Sorry for the inconvenience.

But here’s a nice little link for you to use to update your feeds.

Not a subscriber? Maybe you should be, try Google Reader. It’s awesome.
Thanks for your patience.

Apologies

To anyone subscribing to my blog who received 29 copies of my google reader links. They were good, but not that good. I’m having some plug-in glitches with my WordPress installation – but hopefully all are ironed out now.

Things I use: Google Reader

Google Reader has had the most profound impact on the way I use the Internet. More profound than even switching to Firefox. Google Reader is an RSS reader. Like all google products (except advertising) it’s free of charge – and developed by the leading geeks in the field. It’s now incredibly rare for me to actually visit a website outside of my email, social networking and banking sites. Everything I want to read about comes delivered to my reader. 
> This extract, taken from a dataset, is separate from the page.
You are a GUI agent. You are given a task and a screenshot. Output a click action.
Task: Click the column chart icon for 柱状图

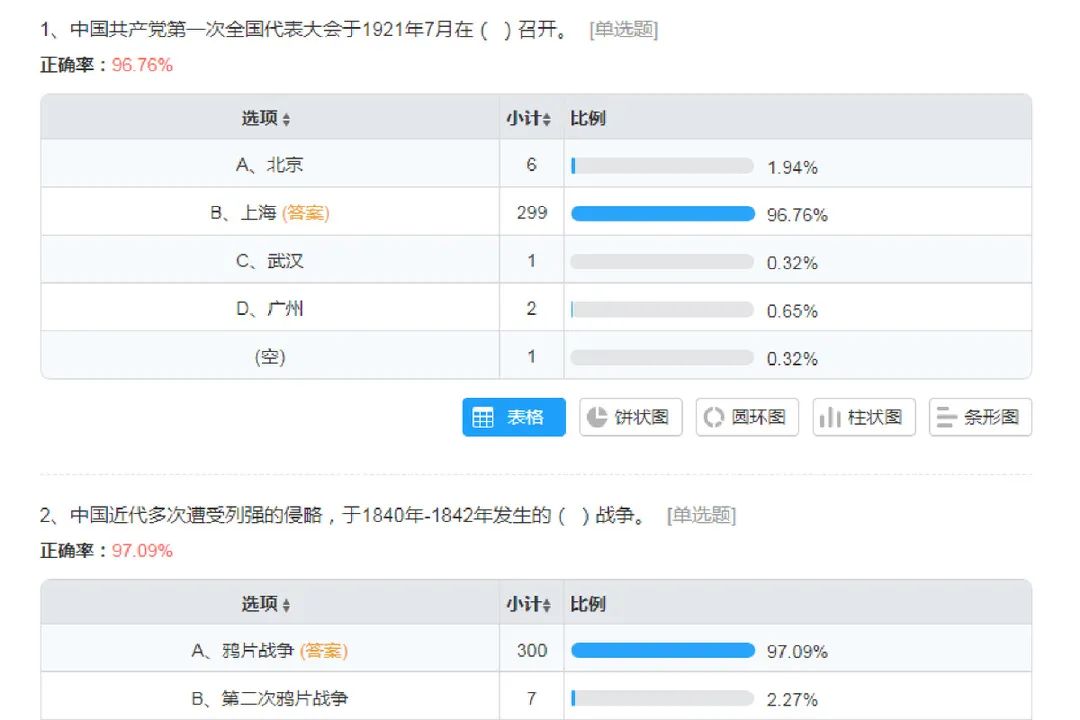coord(829,418)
Here are some stats describing my Google Reader use:

“From your 236 subscriptions, over the last 30 days you read 14,956 items, starred 77 items, shared 117 items, and emailed 0 items.”

10 Reasons to use Google Reader

1. Organise your browsing – my 236 subscriptions are split over 13 categories that I created. And I’m constantly refining my subscriptions – adding and subtracting feeds is as easy as clicking the orange rss icon on an interesting site, or selecting unsubscribe from a drop down menu in Reader.

2. Refine your browsing based on your history – the trends page I pulled those statistics from also allows you to unsubscribe at the click of a delete icon – telling you which feeds you’re most likely to skip in your daily browsing.

3. Getting started is easy – all you need is a Google Account. Google will recommend blogs to you on the basis of your interests – you can search for feeds, you can see what your google contacts subscribe to, you can see what other people who subscribe to the things you subscribe to subscribe to… the options are pretty much as limitless as the Internet itself.

4. Navigation is easy – my subscriptions are broken down into categories, navigating between articles, categories and sources is easy.

5. Finding old posts is easy – Have you ever wanted to find an old blog post you read that is now suddenly useful to you? Previously read items are archived for typically easy retrieval. You can even star your favourites for much easier ready referal – or email them to a friend who might be interested. 

6. Sharing your favourite posts is a breeze – Not only can you email posts to people they might interest, the inbuilt “Share” function places shared items on a standalone page with its own RSS feed, and items are visible to your “friends”  based on settings that you determine. Share items can be easily be incorporated into your blog, tumblr, Facebook, etc so that people can keep track of what you’ve found interesting or informative. You can share with a note to editorialise the item in question or to justify its place in your heart. 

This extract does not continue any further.